Look below for the line that contains "is (812, 1498).", then copy it and each following line exactly, through and including the line that contains "You are a computer-use agent. This".

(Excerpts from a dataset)
******
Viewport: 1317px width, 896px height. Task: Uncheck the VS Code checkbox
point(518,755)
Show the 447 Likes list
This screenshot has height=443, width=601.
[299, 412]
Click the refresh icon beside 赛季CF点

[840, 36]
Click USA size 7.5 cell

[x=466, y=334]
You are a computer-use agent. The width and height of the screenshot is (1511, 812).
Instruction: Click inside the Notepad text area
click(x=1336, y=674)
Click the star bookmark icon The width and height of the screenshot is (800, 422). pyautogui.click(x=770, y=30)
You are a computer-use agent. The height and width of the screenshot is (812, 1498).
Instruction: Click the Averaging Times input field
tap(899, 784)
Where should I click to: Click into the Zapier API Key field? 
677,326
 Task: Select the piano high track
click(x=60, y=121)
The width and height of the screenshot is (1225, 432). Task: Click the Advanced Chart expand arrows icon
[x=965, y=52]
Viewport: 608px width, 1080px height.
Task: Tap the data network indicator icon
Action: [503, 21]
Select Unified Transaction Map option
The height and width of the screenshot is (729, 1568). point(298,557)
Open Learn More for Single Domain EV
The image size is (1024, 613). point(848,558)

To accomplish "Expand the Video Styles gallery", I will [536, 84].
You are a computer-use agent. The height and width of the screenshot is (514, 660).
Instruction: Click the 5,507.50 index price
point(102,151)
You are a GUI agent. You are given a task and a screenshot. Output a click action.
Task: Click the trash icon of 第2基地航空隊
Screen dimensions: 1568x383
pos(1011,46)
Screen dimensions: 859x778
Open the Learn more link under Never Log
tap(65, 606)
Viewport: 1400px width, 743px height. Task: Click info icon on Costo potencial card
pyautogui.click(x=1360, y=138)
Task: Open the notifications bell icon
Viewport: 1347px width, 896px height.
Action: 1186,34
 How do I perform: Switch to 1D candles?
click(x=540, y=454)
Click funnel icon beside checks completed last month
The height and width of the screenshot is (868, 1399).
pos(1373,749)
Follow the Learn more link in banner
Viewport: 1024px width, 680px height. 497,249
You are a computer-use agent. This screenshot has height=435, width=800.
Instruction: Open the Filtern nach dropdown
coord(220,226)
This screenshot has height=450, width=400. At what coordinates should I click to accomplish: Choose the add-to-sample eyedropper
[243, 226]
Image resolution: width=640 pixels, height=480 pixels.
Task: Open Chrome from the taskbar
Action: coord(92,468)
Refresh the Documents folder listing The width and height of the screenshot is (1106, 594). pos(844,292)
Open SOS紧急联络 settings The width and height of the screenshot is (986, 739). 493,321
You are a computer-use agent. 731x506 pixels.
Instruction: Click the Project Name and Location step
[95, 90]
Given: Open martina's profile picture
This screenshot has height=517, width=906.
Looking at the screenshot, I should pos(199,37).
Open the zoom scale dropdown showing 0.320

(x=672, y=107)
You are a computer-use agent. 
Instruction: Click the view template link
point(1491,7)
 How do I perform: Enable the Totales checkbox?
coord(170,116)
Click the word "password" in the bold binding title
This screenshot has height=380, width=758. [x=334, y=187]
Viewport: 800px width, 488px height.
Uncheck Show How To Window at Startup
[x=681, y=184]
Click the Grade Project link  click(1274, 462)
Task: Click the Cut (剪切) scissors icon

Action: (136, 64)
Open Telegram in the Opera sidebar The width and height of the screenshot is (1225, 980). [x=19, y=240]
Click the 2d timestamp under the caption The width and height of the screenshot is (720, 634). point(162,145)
******
Output of the task:
You are a computer-use agent. The height and width of the screenshot is (812, 1498).
Instruction: Click the Averaging Times input field
tap(899, 784)
Where should I click to: Click into the Zapier API Key field? 
677,326
 Task: Select the piano high track
click(x=60, y=121)
The width and height of the screenshot is (1225, 432). Task: Click the Advanced Chart expand arrows icon
[x=965, y=52]
Viewport: 608px width, 1080px height.
Task: Tap the data network indicator icon
Action: [503, 21]
Select Unified Transaction Map option
The height and width of the screenshot is (729, 1568). point(298,557)
Open Learn More for Single Domain EV
The image size is (1024, 613). point(848,558)

To accomplish "Expand the Video Styles gallery", I will [536, 84].
You are a computer-use agent. The height and width of the screenshot is (514, 660).
Instruction: Click the 5,507.50 index price
point(102,151)
You are a GUI agent. You are given a task and a screenshot. Output a click action.
Task: Click the trash icon of 第2基地航空隊
Screen dimensions: 1568x383
pos(1011,46)
Screen dimensions: 859x778
Open the Learn more link under Never Log
tap(65, 606)
Viewport: 1400px width, 743px height. Task: Click info icon on Costo potencial card
pyautogui.click(x=1360, y=138)
Task: Open the notifications bell icon
Viewport: 1347px width, 896px height.
Action: 1186,34
 How do I perform: Switch to 1D candles?
click(x=540, y=454)
Click funnel icon beside checks completed last month
The height and width of the screenshot is (868, 1399).
pos(1373,749)
Follow the Learn more link in banner
Viewport: 1024px width, 680px height. 497,249
You are a computer-use agent. This screenshot has height=435, width=800.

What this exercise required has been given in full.